• _SELECTED PASSAGE_

Supply and demand in export expansion
Perhaps the best readily available indicator of the relative importance of demand and supply factors in determining a country’s export performance is its share in total world exports. A continuous decline in the world market share implies that the country has not been able to exploit existing world market opportunities because of supply constraints. If that is the case, market opening by signing FTAs is unlikely to have an appreciable effect on export expansion.
Figure 1 depicts Sri Lanka’s share of world exports separately for total exports (excluding petroleum) and manufactured goods. Sri Lanka’s share in world exports increased from 0.05% in the mid-1980s to about 0.11% in 2000, underpinned by significant trade and FDI reforms undertaken concurrently during this period. It has then declined continuously, reverting to the level in the 1980s by 2017.
The time patterns of both data series are strikingly similar. This suggests that slowing of the export growth of both primary products and manufactured goods during the last two decades has been driven primarily by domestic supply-side factors. Exports from the country has failed to keep up with the expansion of world demand. Policy slippages on the supply side, rather than failure to join the FTA-club was the fundamental reason behind this lacklustre export record (Athukorala 2019).
The data presented in Table 1 on Sri Lanka’s exports to the European Union and the utilisation rates of GSP concessions reinforce the inference made above. In fact, GSP utilisation rate is a much better indicator of the relative importance of supply-side factors relating to the FTA debate: In terms of facilitating export expansion through concessionary market entry, a GSP scheme is similar to an FTA even though the underlying modalities are different.
The GSP utilisation rate in exports to the EU has declined sharply from about 73.8 in 2009 to 54.8 in 2017 with only minor year-to-year changes, The country-level GSP utilisation data for the same data source (not reported here for brevity) suggest that Sri Lanka’s average utilization rate is lower than all GSP-eligible countries in Asia and even most GSP-eligible African countries. Data are not yet available to assess the impact of the recent reintroduction of GSP+.

• _WHAT TO DO_
Rewrite the passage on supply and demand in export expansion, starting with "Supply and demand" and going on through "on export expansion.", with "export performance" swapped for "export results".

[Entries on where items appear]
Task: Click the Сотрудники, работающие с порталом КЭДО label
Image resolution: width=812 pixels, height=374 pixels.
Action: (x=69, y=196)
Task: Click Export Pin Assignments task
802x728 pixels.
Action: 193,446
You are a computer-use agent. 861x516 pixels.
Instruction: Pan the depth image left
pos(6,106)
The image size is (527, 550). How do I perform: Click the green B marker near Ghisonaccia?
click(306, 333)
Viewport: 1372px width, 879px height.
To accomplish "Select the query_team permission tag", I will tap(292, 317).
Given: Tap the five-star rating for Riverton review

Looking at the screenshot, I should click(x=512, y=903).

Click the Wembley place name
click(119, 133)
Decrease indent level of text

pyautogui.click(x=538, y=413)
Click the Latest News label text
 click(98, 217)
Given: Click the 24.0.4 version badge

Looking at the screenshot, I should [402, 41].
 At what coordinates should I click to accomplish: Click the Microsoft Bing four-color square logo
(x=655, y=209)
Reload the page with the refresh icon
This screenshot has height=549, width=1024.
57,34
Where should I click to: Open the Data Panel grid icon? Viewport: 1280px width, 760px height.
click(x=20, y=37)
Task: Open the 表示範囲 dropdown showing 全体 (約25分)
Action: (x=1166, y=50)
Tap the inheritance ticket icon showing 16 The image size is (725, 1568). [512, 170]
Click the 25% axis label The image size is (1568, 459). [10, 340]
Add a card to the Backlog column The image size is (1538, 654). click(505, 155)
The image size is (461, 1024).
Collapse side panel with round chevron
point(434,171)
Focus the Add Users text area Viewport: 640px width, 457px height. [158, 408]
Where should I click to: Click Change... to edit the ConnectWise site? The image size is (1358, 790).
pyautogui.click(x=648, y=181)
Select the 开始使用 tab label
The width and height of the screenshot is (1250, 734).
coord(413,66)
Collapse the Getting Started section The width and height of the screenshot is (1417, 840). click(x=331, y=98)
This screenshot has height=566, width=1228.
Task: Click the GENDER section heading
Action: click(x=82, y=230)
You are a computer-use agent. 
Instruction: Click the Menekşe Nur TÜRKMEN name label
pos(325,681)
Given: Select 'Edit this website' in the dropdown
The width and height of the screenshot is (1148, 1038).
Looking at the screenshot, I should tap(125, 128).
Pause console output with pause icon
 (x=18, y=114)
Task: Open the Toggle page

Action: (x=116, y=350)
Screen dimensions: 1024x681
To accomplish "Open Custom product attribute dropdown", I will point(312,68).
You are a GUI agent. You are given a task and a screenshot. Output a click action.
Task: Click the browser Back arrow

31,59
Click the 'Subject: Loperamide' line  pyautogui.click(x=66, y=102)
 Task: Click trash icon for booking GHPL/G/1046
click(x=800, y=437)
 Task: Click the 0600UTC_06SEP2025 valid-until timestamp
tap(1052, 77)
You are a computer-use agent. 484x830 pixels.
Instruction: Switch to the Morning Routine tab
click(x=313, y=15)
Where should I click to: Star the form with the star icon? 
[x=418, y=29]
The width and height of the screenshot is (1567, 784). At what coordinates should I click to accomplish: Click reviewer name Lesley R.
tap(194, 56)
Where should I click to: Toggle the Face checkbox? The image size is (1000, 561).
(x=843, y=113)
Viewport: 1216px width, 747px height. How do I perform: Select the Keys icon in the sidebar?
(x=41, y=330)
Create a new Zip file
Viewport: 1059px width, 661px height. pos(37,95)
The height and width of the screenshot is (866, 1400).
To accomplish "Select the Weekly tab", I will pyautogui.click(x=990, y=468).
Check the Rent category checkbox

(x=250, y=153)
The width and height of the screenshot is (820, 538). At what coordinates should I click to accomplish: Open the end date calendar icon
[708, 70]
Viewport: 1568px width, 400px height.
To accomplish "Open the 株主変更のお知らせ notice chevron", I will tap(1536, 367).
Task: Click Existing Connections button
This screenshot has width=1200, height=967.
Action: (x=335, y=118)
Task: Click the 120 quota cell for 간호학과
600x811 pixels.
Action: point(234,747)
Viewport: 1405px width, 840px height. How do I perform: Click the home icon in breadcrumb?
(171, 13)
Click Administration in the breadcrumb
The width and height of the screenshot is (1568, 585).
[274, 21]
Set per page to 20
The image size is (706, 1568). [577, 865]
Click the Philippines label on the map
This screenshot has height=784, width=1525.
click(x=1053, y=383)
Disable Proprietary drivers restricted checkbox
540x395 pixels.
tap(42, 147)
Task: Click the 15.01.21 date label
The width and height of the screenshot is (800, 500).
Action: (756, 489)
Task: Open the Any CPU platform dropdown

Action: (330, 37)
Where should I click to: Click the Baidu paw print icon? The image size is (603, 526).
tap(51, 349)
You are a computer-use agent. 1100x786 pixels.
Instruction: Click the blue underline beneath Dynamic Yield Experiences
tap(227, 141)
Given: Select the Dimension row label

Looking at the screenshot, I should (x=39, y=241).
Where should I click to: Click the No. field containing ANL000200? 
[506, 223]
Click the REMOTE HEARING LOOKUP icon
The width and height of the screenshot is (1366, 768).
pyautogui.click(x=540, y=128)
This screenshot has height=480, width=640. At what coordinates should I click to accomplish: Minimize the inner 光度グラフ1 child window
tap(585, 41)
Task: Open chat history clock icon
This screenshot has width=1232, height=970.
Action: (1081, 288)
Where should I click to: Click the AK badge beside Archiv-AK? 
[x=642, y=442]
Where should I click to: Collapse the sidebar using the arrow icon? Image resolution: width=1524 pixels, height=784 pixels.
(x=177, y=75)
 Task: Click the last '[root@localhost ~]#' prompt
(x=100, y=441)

• _SOLUTION FOR THIS PROBLEM_
Supply and demand in export expansion
Perhaps the best readily available indicator of the relative importance of demand and supply factors in determining a country’s export results is its share in total world exports. A continuous decline in the world market share implies that the country has not been able to exploit existing world market opportunities because of supply constraints. If that is the case, market opening by signing FTAs is unlikely to have an appreciable effect on export expansion.